The more one knows about a landscape, the more interesting it becomes to explore. Obviously only the subject matter specialist can really read the palimpsestic canvas that a landscape is , but it only takes some basic bits of knowledge to realize there is something to be seen in the first place.
It takes a huge wow factor (and even then…) for a landscape to breach the defenses of your automatic pilot unaided. I would argue that most of The Netherlands, and Brabant is no exception, lacks that. But even some basic knowledge can make for a mindset that is attuned enough to the environment to start seeing the less overwhelming but no less satisfying the country has to offer.
Thus it helps to know that North Brabant is a part of The Netherlands that is above sea level, most of the province belonging to a sandy plateau sloping down from the Ardennes. It is a landscape of brook valleys, all tributaries of the Meuse, the river that forms the northern border of the province. Two main brook systems are the watersheds of the Dieze-Dommel and the Donge that divide the province into West and East. The slope of the plateau – for the Dommel from its Belgian source to its confluence with the Meuse 75 meters – is steep enough for the river system to be good for water milling. And the geological history of the plateau has created a variety of riverine habitats much more diverse than that of similar catchment areas like that of the Drentsche Aa up North.

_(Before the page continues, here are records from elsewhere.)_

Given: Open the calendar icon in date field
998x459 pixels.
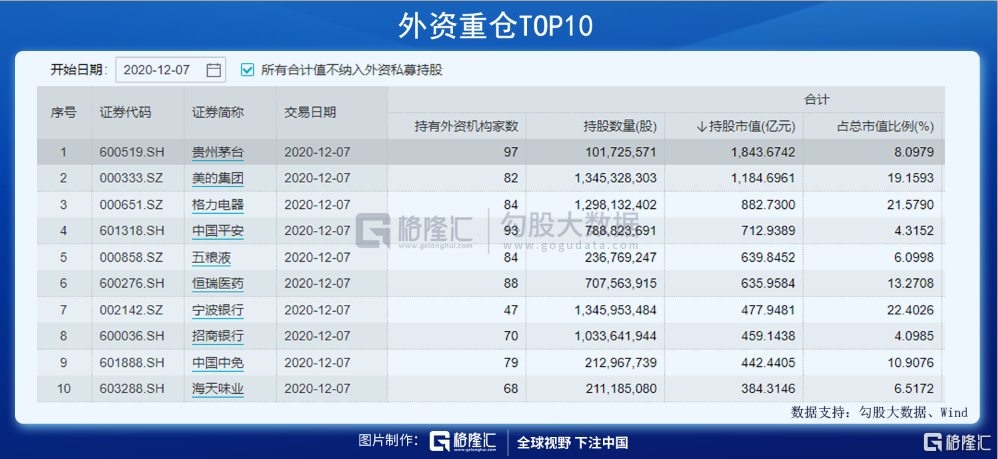Looking at the screenshot, I should 214,70.
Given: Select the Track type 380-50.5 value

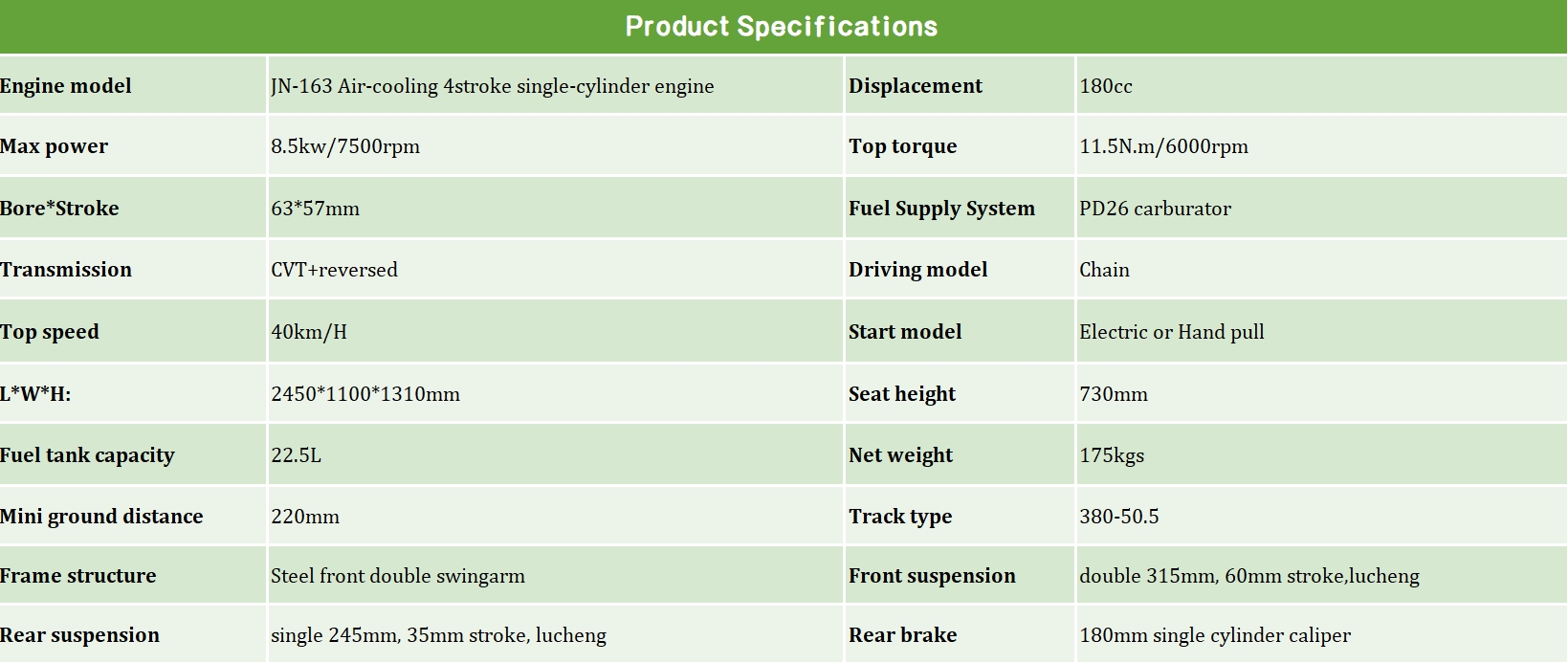Looking at the screenshot, I should pyautogui.click(x=1118, y=517).
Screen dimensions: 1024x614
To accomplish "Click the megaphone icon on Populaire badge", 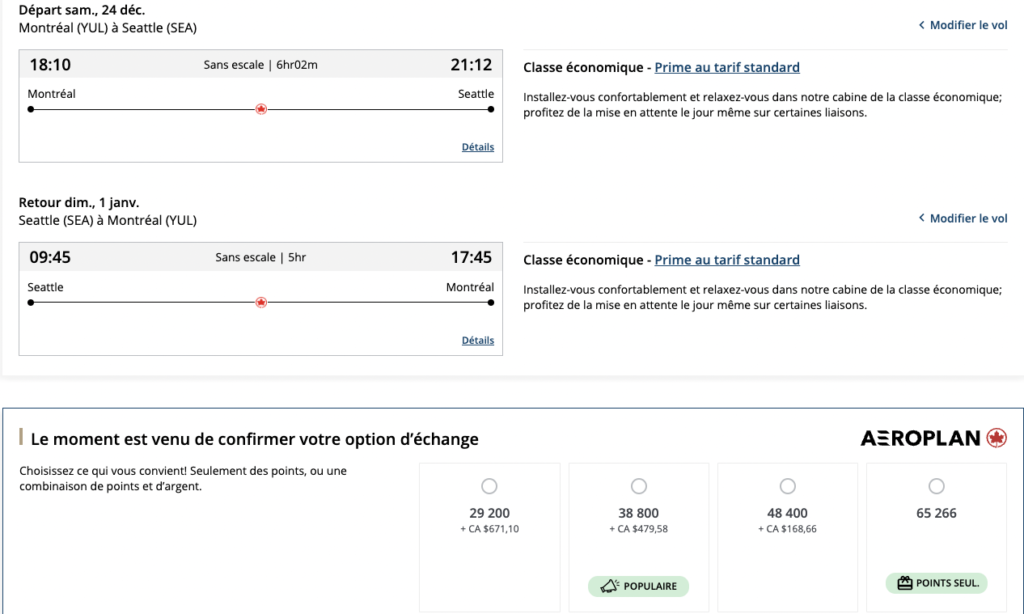I will click(x=607, y=586).
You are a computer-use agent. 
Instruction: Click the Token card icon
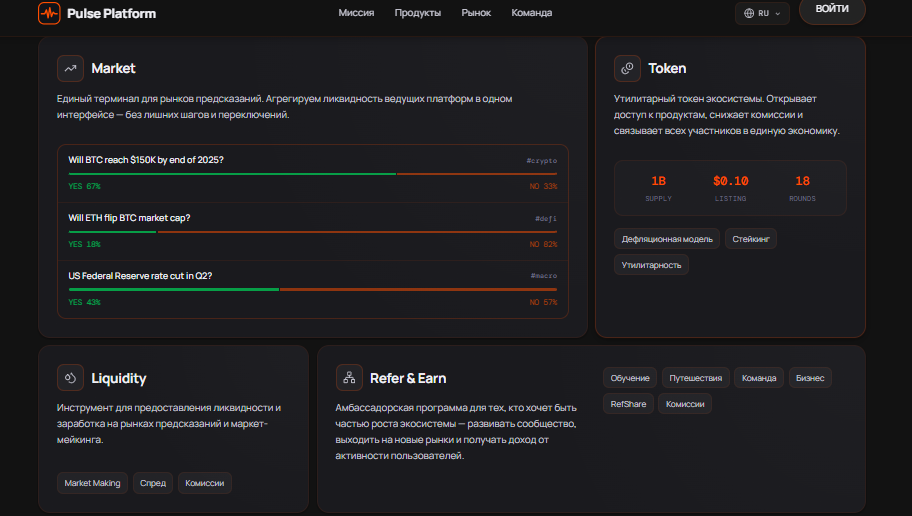627,68
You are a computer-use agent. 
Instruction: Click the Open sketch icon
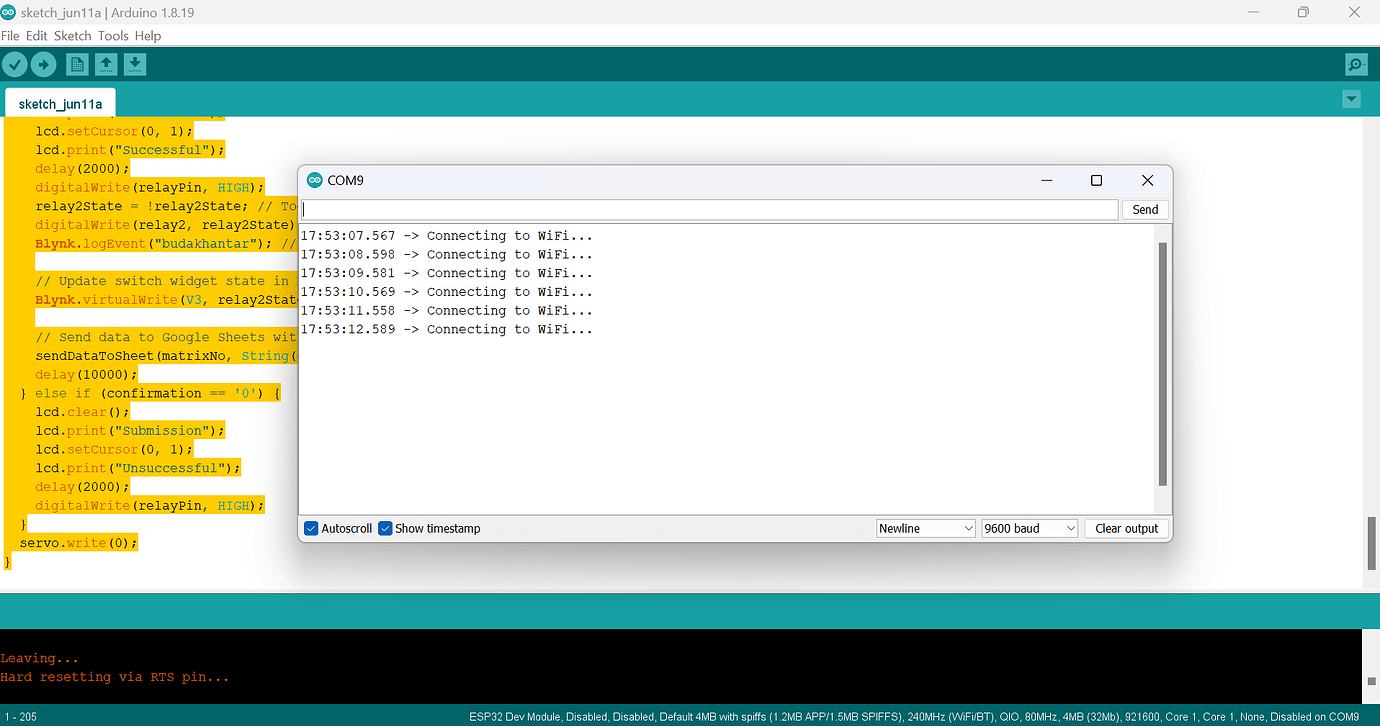[x=106, y=64]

This variety of different kinds of brook valley landscapes dictated settlement patterns, and the possibilities for farming and affiliated exploitation. The Dommel and its tributaries in and near Eindhoven have been a huge determinant in the development of the city and the region. The Dommel is – and very visibly so – the artery of the city. Future posts will explore the geological and urban history of the region in more depth. Here I focus on this (small) river’s current status as a green lung traversing the city from South to North, connecting two of its three so-called green wedges, and making for a great walking and running destination. Over decades the river banks have grown into a remarkable linear park that is testimony to a consistent vision about the need for green space but in its remaining discontinuities also to a lack of awareness about the importance of uninterrupted connectivity. How to go about exploring the many possibilities this green lung offers?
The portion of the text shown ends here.